Synthetic vs Data augmentation for low dimensionality data I have problems understanding data augmentation. I currently have low-dimension features, each data point only has 3 features. A total of 20k non-linear data with only 3 features. I have generated about 120 additional features from statistical values (e.g. mean, var, std). Is generating statistical values called data augmentation? Is it possible for the augmented data to be oversampled like SMOTE? What would be the validity?
 A: Generating additional features is considered feature engineering rather than data augmentation. For example, assuming our data point to a JPEG image, calculating the average entropy per pixel is an additional feature so it is "feature engineering"; rotating an image by $x^\text{o}$ degrees and changing its contrast thought is a "new image" so it counts as "data augmentation". As a basic rule of thumb, if we add rows (i.e. items in our dataset) we call it data augmentation; if we add columns (i.e. features in our dataset) we call it feature engineering.
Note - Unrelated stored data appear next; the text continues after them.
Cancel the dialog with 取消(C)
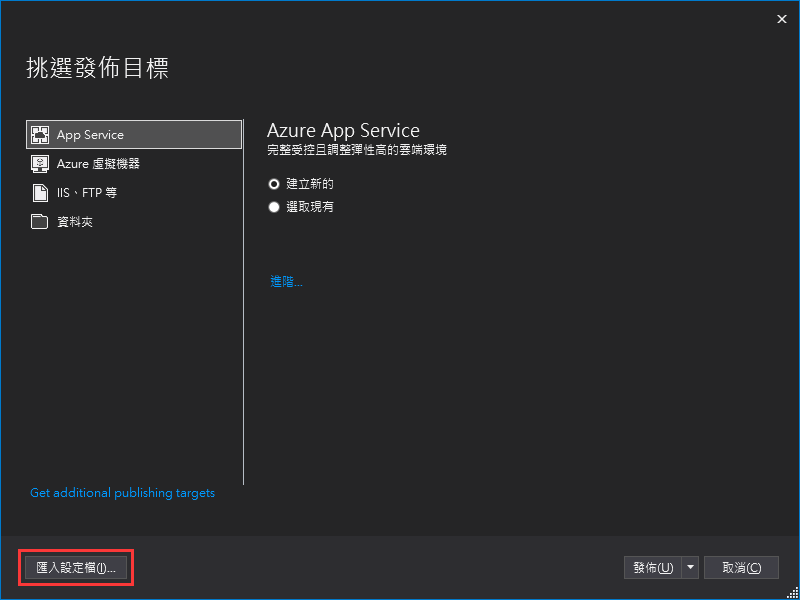 click(741, 567)
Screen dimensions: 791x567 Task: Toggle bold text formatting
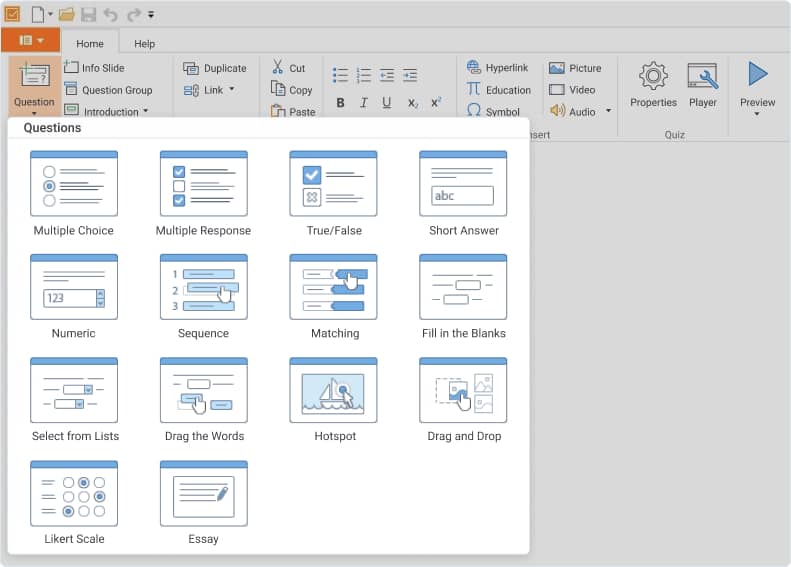(x=340, y=103)
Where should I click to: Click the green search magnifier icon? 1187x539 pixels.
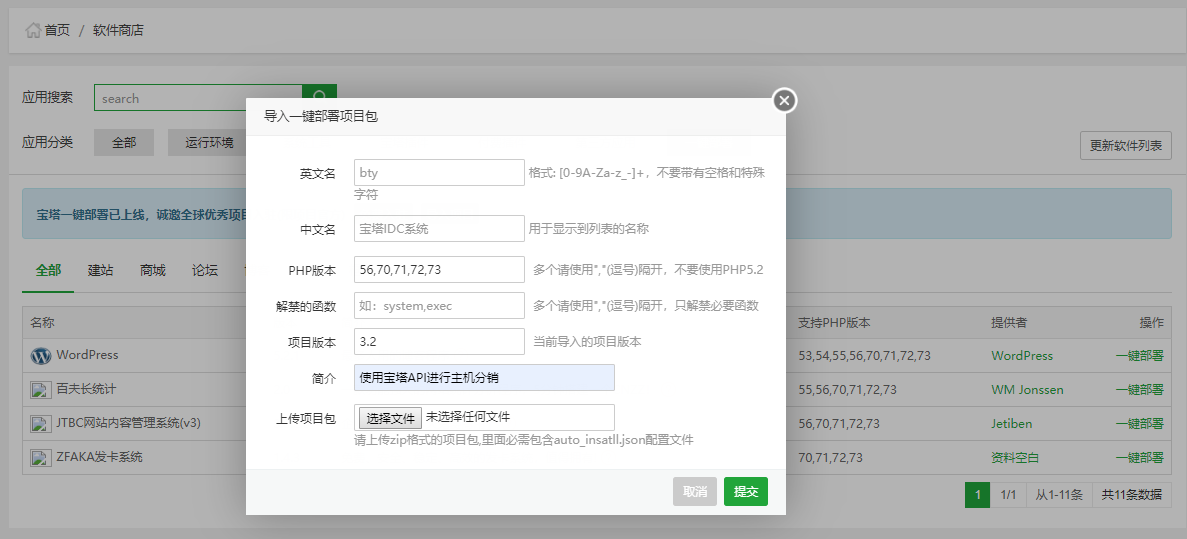pyautogui.click(x=319, y=98)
If we want to create additional data points, it makes sense to sample then on their original space. I would thus suggest avoiding oversampling the derived statistics themselves. To that extent, I would also suggest not using SMOTE to create new data-points, we recently had a good CV.SE question on this here: Is SMOTE any good at creating new points? where a number of potential shortcomings are discussed. Particular to the case presented as we expect "non-linear data", SMOTE's linear interpolation paradigm is likely too simplistic. Instead of SMOTE, using a generative model for your data hand (i.e. a model that explicitly aims to capture the joint probability between the features) is more natural and given the low dimensionality of the original features, most likely not very hard to train. A small VAE or a standard Probabilistic PCA, should be enough at first instance. After generating these new 3D points, we could perform our intended featuring engineering steps as before.